Depois de uma perda, existe um tipo de silêncio bem particular. As pessoas perguntam como você está, e a resposta sincera não cabe em palavras. Um diário de luto consegue guardar o que a conversa não dá conta — só que, na hora de abrir o caderno, a página em branco parece enorme.
Se você está há semanas dando voltas em torno de um caderno sem escrever uma linha sequer, não há nada de errado com você. Começar é mesmo a parte mais difícil — parece que o começo precisa significar alguma coisa. Não precisa. Aqui vão três formas de começar que quase não pedem nada de você.
1. Comece com uma frase verdadeira
Não é um resumo do seu luto. Não é “como aconteceu”. É só uma coisa que é verdade agora: “A casa fica quieta demais nas manhãs de domingo.” “Ainda pego o celular pra ligar pra ela.” “Ele ia odiar esse tempo.”
Uma frase já é suficiente para o dia. Escrever sobre o luto não é uma redação com prazo de entrega — é uma porta que você deixa entreaberta. Muitas vezes, uma frase verdadeira acaba puxando outra, quase sem você perceber. Se não puxar, feche o caderno. Já valeu.
2. Escreva para a pessoa, não sobre ela
Escrever sobre alguém que você perdeu pode sair parecido com um obituário — formal, definitivo, distante. Escrever para essa pessoa é outra coisa: “Você não vai acreditar no que sua neta disse hoje.”

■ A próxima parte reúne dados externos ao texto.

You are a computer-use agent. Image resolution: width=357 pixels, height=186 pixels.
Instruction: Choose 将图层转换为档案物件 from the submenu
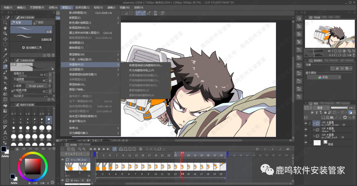tap(145, 65)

Cartas mantêm a relação no presente, que é onde o amor realmente vive. Nada do que você escrever precisa estar terminado, ser justo ou sequer gentil. Uma carta pode começar com raiva e terminar em outro lugar, mais suave. A página aguenta.
3. Deixe que uma pergunta puxe as palavras por você
É para isso que existem os diários de luto com perguntas: nos dias em que faltam as palavras, uma pergunta pequena empresta algumas para você. Como era o riso dela? Que cheiro traz essa pessoa de volta? O que você sabe hoje e gostaria de poder contar para ela?
Uma boa pergunta é pequena de propósito. Ela não pede que você entenda a perda — só que você lembre de uma coisa verdadeira. Memória por memória, isso vira a história de uma vida, escrita por quem mais a conheceu.
Não tem hora certa
Escreva nos dias difíceis ou pule esses dias. Preencha três páginas ou três palavras. Esse caderno é um dos poucos lugares, no meio do luto, onde nada é exigido de você — não importa quando você chegar, a página continua ali, esperando sem cobrar nada.
No nosso diário de luto com oitenta perguntas delicadas sempre tem uma pergunta esperando por você, para que a página em branco nunca seja o ponto de partida.
Perguntas frequentes
Quanto tempo depois da perda dá para começar a escrever?
Quando fizer sentido para você. Tem quem escreva alguma coisa já na primeira semana e quem só comece anos depois, quando uma lembrança volta sem avisar. Não existe cedo demais nem tarde demais.
E se eu começar a chorar enquanto escrevo?
Você pode parar, no meio da frase se for preciso. Chorar não quer dizer que ainda é cedo demais; muitas vezes é a saudade finalmente encontrando para onde ir. Feche o caderno e volte quando der.
Alguém mais pode ler o que eu escrevo?
Quem decide é você, e não precisa decidir agora. Tem quem leia uma página em voz alta para a família e quem não mostre para ninguém. Por enquanto, escreva como se ninguém fosse ler — sai mais verdadeiro assim.
Precisa ser um caderno especial?
Não. Um caderno simples guarda as mesmas frases. O que ajuda mesmo é ter um lugar só, onde tudo fica junto, para não precisar procurar depois.